Josh instantly softened his footsteps and began tiptoeing through the attic. All the way at the far end, Alice sat on a chair identical to the ones from the first floor. She was leaning back against the chair in a relaxed pose with an open binder on her lap, her eyes fixed to the pages. She sang softly, a mere whisper, mostly singing for herself, Josh assumed. She was undoubtedly sad, though the song seemed to be from the movie Mary Poppins. She sang “Let’s Go Fly A Kite.”
Josh crept up on her, halting his encroachment only a few feet from the chair. A second chair stood opposite her, but Josh decided to let her sing.
Alice didn’t finish the song. She stopped singing when she noticed Josh.
“Disney song,” Josh said with a smile.
“That’s funny, huh?” Alice said. “Sit down.”
He sat down. “Your name isn’t really that funny, “ Josh offered.
“I know. But Luna is a super jerk. She loves being a jerk.”
Josh shrugged. “Who cares?”
“I do. I have to live with her.”
“Yeah, but nobody in this house seems to care about socializing.”
“Who would want to socialize with that girl?”
Josh shook his head silently and looked down at his knees, thinking of what he wanted to ask Alice. Josh was good at asking questions. His ability to inquire had gotten him the chance to take a very advanced class in school. He wanted to get to know his roommates, and so he needed to ask the right questions.

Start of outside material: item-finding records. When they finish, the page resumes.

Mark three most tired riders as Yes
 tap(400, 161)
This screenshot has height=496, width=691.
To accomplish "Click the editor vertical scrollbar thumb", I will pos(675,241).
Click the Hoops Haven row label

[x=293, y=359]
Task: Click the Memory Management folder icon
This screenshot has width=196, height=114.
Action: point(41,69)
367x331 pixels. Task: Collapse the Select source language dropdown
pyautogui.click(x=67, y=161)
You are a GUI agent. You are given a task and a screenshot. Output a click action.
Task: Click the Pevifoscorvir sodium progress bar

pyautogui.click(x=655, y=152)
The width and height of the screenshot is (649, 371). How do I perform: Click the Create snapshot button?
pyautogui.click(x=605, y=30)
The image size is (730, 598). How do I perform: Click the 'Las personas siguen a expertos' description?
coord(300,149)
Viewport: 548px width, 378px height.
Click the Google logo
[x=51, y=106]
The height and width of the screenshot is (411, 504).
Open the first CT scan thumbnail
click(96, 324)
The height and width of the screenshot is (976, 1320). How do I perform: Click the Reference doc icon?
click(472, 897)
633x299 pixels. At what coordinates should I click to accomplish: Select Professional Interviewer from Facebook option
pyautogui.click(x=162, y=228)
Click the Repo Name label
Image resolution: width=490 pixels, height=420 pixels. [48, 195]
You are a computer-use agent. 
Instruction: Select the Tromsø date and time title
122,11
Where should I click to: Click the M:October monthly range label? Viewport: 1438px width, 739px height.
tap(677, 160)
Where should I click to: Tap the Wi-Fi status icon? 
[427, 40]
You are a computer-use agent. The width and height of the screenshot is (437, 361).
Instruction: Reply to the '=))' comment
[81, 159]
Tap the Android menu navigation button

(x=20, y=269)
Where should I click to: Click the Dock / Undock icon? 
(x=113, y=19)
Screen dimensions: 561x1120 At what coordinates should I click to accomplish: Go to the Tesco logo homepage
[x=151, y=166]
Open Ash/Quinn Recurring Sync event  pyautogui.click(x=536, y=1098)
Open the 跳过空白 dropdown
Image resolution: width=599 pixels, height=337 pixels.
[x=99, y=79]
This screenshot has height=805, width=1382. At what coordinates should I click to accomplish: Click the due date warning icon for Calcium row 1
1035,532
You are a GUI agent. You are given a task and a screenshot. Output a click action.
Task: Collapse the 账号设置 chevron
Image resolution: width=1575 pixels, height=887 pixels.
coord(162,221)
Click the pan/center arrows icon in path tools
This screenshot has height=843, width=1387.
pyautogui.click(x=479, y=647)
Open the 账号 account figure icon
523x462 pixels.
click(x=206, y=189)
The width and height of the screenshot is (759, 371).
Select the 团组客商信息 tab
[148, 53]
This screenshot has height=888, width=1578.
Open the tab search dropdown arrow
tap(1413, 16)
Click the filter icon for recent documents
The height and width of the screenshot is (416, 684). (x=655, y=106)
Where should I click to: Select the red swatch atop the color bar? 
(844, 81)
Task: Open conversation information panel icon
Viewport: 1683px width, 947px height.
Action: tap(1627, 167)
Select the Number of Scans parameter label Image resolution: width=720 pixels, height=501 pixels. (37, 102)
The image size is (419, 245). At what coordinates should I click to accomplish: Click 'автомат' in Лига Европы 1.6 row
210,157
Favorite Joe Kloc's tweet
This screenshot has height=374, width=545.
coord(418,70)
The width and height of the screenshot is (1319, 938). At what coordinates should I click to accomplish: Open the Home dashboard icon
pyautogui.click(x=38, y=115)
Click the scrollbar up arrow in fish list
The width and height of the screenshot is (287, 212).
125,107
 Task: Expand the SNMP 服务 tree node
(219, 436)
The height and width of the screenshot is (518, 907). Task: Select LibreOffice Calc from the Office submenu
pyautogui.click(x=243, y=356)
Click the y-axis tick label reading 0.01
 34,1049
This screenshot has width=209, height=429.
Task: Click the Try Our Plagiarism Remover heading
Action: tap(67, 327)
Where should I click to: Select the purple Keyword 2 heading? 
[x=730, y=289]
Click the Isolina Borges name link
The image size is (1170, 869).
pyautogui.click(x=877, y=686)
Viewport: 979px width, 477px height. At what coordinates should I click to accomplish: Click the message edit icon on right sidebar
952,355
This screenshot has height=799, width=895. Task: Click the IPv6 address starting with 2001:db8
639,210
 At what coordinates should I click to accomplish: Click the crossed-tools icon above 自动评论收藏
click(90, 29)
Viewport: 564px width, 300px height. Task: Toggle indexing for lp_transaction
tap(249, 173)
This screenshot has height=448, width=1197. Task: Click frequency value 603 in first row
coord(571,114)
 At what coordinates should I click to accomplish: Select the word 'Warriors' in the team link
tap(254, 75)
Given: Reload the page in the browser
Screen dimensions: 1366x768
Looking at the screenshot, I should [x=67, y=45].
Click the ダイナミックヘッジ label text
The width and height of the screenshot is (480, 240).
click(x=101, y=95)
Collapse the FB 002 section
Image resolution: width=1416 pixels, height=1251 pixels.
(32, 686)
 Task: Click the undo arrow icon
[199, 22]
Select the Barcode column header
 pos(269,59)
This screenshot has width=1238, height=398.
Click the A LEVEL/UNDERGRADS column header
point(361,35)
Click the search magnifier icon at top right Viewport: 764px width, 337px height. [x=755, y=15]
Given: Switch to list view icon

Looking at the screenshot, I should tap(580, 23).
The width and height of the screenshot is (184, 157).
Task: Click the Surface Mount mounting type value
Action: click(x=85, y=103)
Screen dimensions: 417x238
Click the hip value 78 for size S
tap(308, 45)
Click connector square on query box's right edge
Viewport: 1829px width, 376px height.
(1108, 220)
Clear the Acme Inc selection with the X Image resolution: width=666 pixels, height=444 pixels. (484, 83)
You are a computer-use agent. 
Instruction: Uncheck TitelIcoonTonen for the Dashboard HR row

“Were you a big Disney fan before?” he asked to break the ice a little more than it had been already.
“Of course. I still am,” Alice answered. “I am only thirteen years old. But my big sister was really, really a big Disney fan. We used to watch Mary Poppins all the time. Every weekend.”
“Do you miss her?”
Alice breathed a laugh. “What you think? Do you miss your sister?”
“I don’t have one. But I miss my parents terribly.”
“Well, there you go.”
“I was wondering something,” Josh said.
“Okay, new kid. What is it?”
“Well, I was hoping you would come down and eat dinner at the dining room table. I already asked Check and Luna.”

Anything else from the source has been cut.